====== TEXT EXCERPT ======
In May 2000, the Company repaid and terminated its term loan and revolving
credit facility and entered into a new $50.0 million secured revolving credit
facility which has a five-year term. The revolver bears interest at the
Company's option at a base rate or LIBOR plus, in each case, a variable amount
depending on the Company's operating results. The revolver is secured by a lien
on all of the Company's personal property that is not subject to the Operating
Lease Facility. The revolver contains limitations on the Company's ability to
enter into acquisition and sales transactions, incur additional indebtedness and
place additional liens on the Company's assets. Although the Company is able to
borrow the full amount of the commitment under the revolver, as of September 30,
2000, no amounts were outstanding. Universal is the borrower, and four of its
subsidiaries, together with the Company, are guarantors under the revolver.
The Company's cash and cash equivalents balance at September 30, 2000 was $1.5
million compared to $1.4 million at March 31, 2000. For the six months ended
September 30, 2000, the Company generated cash flow from operations of $8.8
million, received $139.6 million from the sale of compression equipment under
the Operating Lease Facility and received $149.2 million from the initial public
offering of its common stock. The Company primarily used this cash flow to
purchase $32.9 million of equipment and inventory for its rental operations and
make net principal payments of $192.7 million on its outstanding debt balances,
which included termination of the Company's term loan and credit facility,
redemption of all of its 11 3/8% Senior Discount Notes and retirement of a
finance lease arrangement.
The Company expects to expend approximately $89 million on capital projects
during fiscal 2001, excluding acquisitions. The Company has spent approximately
$33 million during the six months ended September 30, 2000. The Company
continues to emphasize its investment in larger horsepower compression rental
units and the acquisition leaseback of customer owned equipment. The Company's
other principal uses of cash will be to meet interest and lease payments as well
as support changes in its working capital.
In April 2000, the Company acquired all of the outstanding stock of Spectrum
Rotary Compression Inc. from Energy Spectrum Partners LP in exchange for 287,723
shares of the Company's common stock. Spectrum added approximately 10,700
horsepower to the Company's fleet and provided an increased presence in the
screw compressor market.
======
■ **PROBLEMS AND TASKS**:
**1)** Extract the portion of the credit facility excerpt starting at "The Company expects" and ending at "screw compressor market.", word for word.
**2)** Copy the entries verbatim, starting at the very first line and ending at the line containing "(x=564, y=405)", with both of those lines included.
====== RECORDS FOR THE TASK ======
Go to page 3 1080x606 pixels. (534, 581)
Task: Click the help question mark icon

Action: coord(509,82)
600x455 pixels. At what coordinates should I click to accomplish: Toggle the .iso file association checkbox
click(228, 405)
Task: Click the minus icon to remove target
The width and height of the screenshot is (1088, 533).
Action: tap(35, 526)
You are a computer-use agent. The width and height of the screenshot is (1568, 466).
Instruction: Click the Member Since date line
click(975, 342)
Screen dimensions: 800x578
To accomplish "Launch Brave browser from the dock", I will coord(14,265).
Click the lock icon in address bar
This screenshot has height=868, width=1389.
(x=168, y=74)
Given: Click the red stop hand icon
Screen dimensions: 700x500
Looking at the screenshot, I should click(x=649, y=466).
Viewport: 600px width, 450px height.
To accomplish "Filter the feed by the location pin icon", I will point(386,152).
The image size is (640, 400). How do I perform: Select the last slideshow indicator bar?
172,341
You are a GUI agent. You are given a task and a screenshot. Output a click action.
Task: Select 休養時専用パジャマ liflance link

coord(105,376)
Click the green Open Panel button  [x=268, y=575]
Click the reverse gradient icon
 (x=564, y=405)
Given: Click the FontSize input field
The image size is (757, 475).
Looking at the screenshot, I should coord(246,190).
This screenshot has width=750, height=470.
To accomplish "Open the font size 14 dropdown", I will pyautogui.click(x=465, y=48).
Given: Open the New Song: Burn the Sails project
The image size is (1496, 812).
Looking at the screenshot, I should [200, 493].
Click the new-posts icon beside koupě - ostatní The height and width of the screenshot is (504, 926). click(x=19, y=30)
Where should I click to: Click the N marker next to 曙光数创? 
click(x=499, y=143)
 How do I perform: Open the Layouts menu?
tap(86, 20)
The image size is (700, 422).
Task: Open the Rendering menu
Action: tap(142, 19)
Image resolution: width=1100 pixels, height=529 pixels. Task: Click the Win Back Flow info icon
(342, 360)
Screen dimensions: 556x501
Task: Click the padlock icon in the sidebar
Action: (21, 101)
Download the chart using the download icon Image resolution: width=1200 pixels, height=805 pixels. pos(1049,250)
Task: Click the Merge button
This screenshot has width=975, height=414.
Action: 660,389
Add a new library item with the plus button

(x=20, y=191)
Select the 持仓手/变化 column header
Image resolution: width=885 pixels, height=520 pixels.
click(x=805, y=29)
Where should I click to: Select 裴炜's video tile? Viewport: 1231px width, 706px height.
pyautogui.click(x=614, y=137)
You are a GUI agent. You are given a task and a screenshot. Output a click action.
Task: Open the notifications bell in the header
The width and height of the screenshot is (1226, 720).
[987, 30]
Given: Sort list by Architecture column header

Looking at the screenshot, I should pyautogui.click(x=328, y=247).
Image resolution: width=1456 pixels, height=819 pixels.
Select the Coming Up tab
======
■ **RESPONSES TO THE TASKS**:
**1)**
The Company expects to expend approximately $89 million on capital projects
during fiscal 2001, excluding acquisitions. The Company has spent approximately
$33 million during the six months ended September 30, 2000. The Company
continues to emphasize its investment in larger horsepower compression rental
units and the acquisition leaseback of customer owned equipment. The Company's
other principal uses of cash will be to meet interest and lease payments as well
as support changes in its working capital.
In April 2000, the Company acquired all of the outstanding stock of Spectrum
Rotary Compression Inc. from Energy Spectrum Partners LP in exchange for 287,723
shares of the Company's common stock. Spectrum added approximately 10,700
horsepower to the Company's fleet and provided an increased presence in the
screw compressor market.

**2)**
Go to page 3 1080x606 pixels. (534, 581)
Task: Click the help question mark icon

Action: coord(509,82)
600x455 pixels. At what coordinates should I click to accomplish: Toggle the .iso file association checkbox
click(228, 405)
Task: Click the minus icon to remove target
The width and height of the screenshot is (1088, 533).
Action: tap(35, 526)
You are a computer-use agent. The width and height of the screenshot is (1568, 466).
Instruction: Click the Member Since date line
click(975, 342)
Screen dimensions: 800x578
To accomplish "Launch Brave browser from the dock", I will coord(14,265).
Click the lock icon in address bar
This screenshot has height=868, width=1389.
(x=168, y=74)
Given: Click the red stop hand icon
Screen dimensions: 700x500
Looking at the screenshot, I should click(x=649, y=466).
Viewport: 600px width, 450px height.
To accomplish "Filter the feed by the location pin icon", I will point(386,152).
The image size is (640, 400). How do I perform: Select the last slideshow indicator bar?
172,341
You are a GUI agent. You are given a task and a screenshot. Output a click action.
Task: Select 休養時専用パジャマ liflance link

coord(105,376)
Click the green Open Panel button  [x=268, y=575]
Click the reverse gradient icon
 (x=564, y=405)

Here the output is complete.